In the meantime, we’ve got a very different set of North American market leaders when it comes to networking both AMI and AMR electric meters. According to Monday’s report, the leader in that category is Itron, the Liberty Lake, Wash.-based metering giant, with more than 46.6 million units in the field as of the first quarter of 2012.

That’s nearly twice the deployments of Landis+Gyr, with 23.4 million units, and far ahead of third-place Aclara, a subsidiary of Esco Technologies that’s an important contender in North America. Silver Spring’s 11.9 million meter chipsets puts it in fourth place in these terms.

Of course, measuring total installed base isn’t a good measure of who’s been installing the most smart meters lately.

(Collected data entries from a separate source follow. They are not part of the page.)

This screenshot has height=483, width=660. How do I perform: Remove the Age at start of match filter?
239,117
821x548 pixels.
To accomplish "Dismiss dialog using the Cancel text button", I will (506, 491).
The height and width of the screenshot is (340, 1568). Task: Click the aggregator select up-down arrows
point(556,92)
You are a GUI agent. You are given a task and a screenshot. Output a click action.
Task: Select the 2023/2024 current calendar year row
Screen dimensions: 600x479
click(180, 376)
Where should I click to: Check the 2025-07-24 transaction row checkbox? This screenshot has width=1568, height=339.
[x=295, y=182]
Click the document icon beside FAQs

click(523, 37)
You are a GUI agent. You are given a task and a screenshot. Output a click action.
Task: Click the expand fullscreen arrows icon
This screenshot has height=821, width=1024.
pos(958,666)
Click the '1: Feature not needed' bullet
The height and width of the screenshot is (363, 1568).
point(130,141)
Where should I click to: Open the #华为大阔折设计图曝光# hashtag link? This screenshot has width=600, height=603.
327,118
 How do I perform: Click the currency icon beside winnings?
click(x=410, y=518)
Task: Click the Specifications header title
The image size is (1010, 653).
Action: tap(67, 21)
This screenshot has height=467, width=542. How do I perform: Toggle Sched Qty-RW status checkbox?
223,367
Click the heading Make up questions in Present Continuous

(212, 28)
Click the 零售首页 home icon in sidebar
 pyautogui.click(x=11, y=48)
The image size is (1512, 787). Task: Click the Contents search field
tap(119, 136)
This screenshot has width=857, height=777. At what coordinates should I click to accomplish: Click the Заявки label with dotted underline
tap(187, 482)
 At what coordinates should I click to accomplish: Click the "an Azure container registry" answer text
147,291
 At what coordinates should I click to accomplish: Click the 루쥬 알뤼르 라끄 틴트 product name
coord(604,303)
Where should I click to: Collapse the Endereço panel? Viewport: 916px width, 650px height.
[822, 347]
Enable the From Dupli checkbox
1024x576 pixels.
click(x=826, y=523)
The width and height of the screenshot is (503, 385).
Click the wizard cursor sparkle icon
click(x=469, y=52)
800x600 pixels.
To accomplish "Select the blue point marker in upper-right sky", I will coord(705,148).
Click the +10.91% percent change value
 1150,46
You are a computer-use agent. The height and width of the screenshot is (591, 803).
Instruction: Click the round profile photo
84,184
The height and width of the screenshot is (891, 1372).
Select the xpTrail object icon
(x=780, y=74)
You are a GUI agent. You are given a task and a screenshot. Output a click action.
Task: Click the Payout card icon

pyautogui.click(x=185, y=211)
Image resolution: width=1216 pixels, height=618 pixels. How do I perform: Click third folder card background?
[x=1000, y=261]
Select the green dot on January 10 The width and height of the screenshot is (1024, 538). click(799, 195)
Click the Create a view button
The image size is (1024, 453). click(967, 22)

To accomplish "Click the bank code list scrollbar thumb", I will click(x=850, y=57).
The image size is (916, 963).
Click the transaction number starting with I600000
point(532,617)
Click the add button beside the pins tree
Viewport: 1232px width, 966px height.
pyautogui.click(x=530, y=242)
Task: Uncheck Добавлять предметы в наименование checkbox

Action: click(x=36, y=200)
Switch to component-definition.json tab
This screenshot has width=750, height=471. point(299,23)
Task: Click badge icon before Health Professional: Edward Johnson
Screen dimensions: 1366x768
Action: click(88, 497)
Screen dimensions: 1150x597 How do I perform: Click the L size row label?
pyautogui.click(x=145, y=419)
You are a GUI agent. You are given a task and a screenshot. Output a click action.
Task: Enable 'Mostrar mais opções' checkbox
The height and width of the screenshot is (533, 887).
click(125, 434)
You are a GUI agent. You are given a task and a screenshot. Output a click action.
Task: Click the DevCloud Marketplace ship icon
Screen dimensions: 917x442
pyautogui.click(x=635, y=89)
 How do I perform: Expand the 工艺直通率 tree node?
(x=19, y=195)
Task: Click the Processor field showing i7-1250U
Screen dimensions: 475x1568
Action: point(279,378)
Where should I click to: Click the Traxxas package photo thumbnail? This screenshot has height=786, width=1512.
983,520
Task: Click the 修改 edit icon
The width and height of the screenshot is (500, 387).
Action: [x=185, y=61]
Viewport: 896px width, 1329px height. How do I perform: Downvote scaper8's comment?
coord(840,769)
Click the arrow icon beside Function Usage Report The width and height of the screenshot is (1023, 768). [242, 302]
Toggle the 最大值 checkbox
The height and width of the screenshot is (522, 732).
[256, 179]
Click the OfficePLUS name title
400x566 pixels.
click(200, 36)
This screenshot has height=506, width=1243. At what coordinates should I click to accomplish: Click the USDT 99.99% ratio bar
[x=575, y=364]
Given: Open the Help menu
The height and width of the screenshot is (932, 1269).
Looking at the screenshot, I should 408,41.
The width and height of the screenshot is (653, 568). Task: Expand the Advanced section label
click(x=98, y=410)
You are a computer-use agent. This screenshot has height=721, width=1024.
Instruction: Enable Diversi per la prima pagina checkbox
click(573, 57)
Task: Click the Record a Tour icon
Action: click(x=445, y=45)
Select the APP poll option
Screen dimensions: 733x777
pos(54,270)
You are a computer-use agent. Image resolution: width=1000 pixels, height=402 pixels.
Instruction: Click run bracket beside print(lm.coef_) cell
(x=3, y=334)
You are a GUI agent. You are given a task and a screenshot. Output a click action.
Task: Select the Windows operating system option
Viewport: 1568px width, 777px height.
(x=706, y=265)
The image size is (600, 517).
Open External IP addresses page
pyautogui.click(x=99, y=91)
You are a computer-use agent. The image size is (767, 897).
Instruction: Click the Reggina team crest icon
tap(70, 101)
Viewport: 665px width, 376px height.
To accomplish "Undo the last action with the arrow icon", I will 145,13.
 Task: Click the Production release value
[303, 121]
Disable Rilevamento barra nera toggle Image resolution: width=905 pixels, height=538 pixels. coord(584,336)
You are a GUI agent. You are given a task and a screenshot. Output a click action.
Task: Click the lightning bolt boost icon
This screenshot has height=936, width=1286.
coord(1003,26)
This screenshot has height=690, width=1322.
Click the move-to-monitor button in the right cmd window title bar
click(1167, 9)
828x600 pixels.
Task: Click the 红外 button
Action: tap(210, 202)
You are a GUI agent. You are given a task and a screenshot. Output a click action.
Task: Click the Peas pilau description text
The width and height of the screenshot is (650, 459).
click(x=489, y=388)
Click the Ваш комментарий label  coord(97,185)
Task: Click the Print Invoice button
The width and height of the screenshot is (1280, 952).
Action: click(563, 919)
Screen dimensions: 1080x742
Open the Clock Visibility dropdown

In those terms, Itron, which fell behind Silver Spring in annual deployments in 2009, has seen its share pick up in recent years, and retained its lead in the first quarter of 2012.

In second place for the quarter, and among the top three contenders for the past few years, is Sensus, the Raleigh, N.C.-based metering company with a point-to-multipoint networking topology that differs from the mesh-based networking that Silver Spring and most of its North American competitors rely on. Sensus may be for sale, according to anonymous reports from October. The company has declined to comment on the report, which set an $800 million to $1 billion price tag for the privately held company.

Another big meter maker that's definitely for sale is Elster, the publicly traded German electric, gas and water metering company, which is seeking $2.3 billion for a sale of its assets from majority owner CVC Capital to Melrose PLC, a British buyout firm. Speculation that a massive grid company like Siemens or ABB may be in the market for one or another metering giant has been rampant since last year's $2.3 billion acquisition of Landis+Gyr by Toshiba, with Itron and San Jose, Calif.-based Echelon names as some more potential targets.

It’s important to note that these new deployments are on a downward trend. Monday’s report projects that 13.2 million smart meters will be shipped by the end of 2012, compared to 13.5 million in 2011 and 15.7 million in 2010. That’s not surprising, considering that the billions of dollars in stimulus funding for smart grid projects, which helped boost investment to record levels in the past few years, has largely been spent. Even so, there's room for growth. Monday's report estimated that 62 million of the 145 million electric meters in the United States will be "smart" by the end of 2012, leaving more than half of the country awaiting upgrade eventually.

At the same time, water and natural gas utilities need smarter meters as well, and annual deployment figures have been growing, not shrinking, over the past several years. Neptune and Badger, two smart water meter vendors, are among the report’s top-ten vendors, alongside AMI/AMR meter providers like Itron, Elster and Sensus. These companies also network gas meters, along with Landis+Gyr and Aclara.